The importance of Röntgen’s discovery for the field of medical diagnostics was realized immediately. By early 1896, X-rays started to be widely used for probing the human body (Rowland 1896; Roberts 1897; Farmelo 1995). There was no reason to assume that radiation exposure was associated with any harm. Indeed, how could harm arise from an agent that could not be appreciated by the senses? X-rays were regarded as ‘invisible light’, a concept created by Röntgen himself, who tested it by looking directly into the X-ray beam (Röntgen 1895). Moreover, radiation was proclaimed to be the source of energy which was responsible for driving biochemical reactions in the body. This belief was boosted by the discovery of radioactivity by Henrie Becquerel and Marie and Pierre Curie along with the recognition that waters in many health spas were radioactive (Macklis 1996).

Although injuries in the form of skin burns and tissue necrosis became apparent within the first few years after discovery of radiation and radioactivity (Codman 1902; Pitkin 1904; Martland 1929; Martland and Humphries 1929; Lambert 2001), it was believed that radiation is safe provided that the exposure is kept below a level which causes injuries (Walker 2000). Moreover, it was widely believed that the cause of the injuries was not radiation itself, but such phenomena as static electricity or individual sensitivity (Lambert 2001). Also, at a time when the concept of the gene was fuzzy (Summers 2011), there was no reason to assume that radiation could cause effects at the DNA level which we today refer to as stochastic (Hulse et al. 1982). Consequently, there was no interest and no need for research directed at understanding the biological mechanisms of radiation action from the perspective of radiological protection. Radiation biology was a dynamic branch of science during the first 40 years of the 20th century (Spear 1953), but the incentive for pursing experiments was the general fascination with radiation and its ability to deposit energy in a well-defined, spatiotemporal setting at a microscale dimension (Sloan and Fogel 2011a). The situation has dramatically changed after World War II, following the development and testing of nuclear weapons and the realization of exposure of humans and the environment to man-made radiation. Ever since, the rationale for carrying out radiation biology research is seen in the demand for a good understanding of qualitative and quantitative radiation effects, especially following exposure to low doses (Salomaa et al. 2017).

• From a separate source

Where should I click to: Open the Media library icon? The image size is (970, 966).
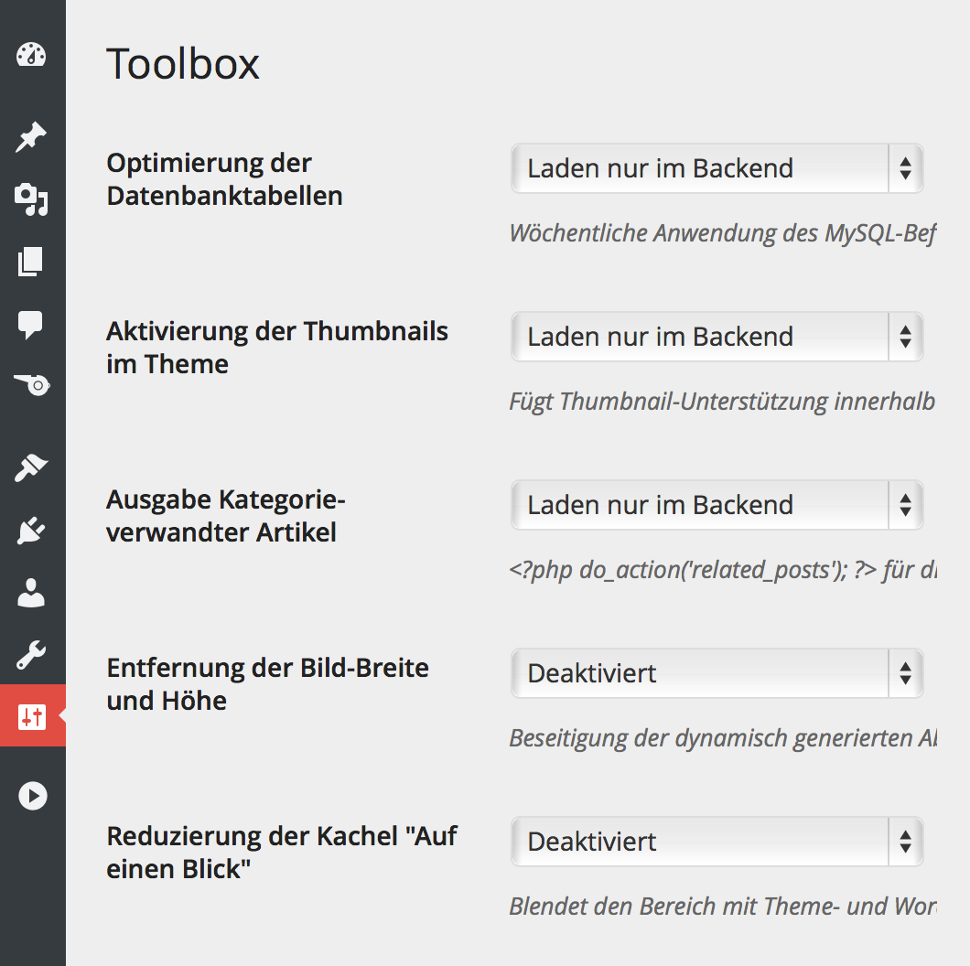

A number of excellent reviews describing achievements and developments in radiation biology have been published in recent years (Bedford and Dewey 2002; Preston 2004; Boss et al. 2014; Streffer 2015; Nakamura 2019), so what new insights are presented in the current review? Our approach was not to summarize scientific achievements in the field of radiation biology but to highlight research carried out in the context of radiological protection of people. How and to what extent was radiation biology—then and now—driven by the needs of radiological protection? Which radiobiological findings influenced radiation protection regulations? How were needs for more knowledge in the field of radiation biology identified and what strategies were chosen to answer them? We focus on experimental radiation biology, largely leaving aside the fields of radiation epidemiology and therapeutic use of radiation. We also do not discuss radiobiological research on non-human biota and the environment. The review is written from a chronological viewpoint but also contains personal deliberations based on a long-term involvement in the field.

The early years (1895–1945)

Observations of skin reactions leading to the concept of the tolerance dose

Röntgen’s discovery of radiation triggered its enthusiastic use to treat nearly any kind of malady or discomfort (Figure 1).

Figure 1. Swedish advertisement for the use of radium. The text runs: ‘Apply radium. Radium is increasingly applied by medical science all over the world to treat, among others gout, sciatica, rheumatism, nerve pain, upset metabolism, kidney disease, anemia, senescence-associated weakness and much more. Seek advice with your medic! Radium drives away pain, facilitates metabolism, increases appetite, eases digestion, improves blood production, calms the nerves, removes the toxic uric acid from the body and prevents age-related weakness’. Source: Allers Familj Journal No. 10, 5 March 1924.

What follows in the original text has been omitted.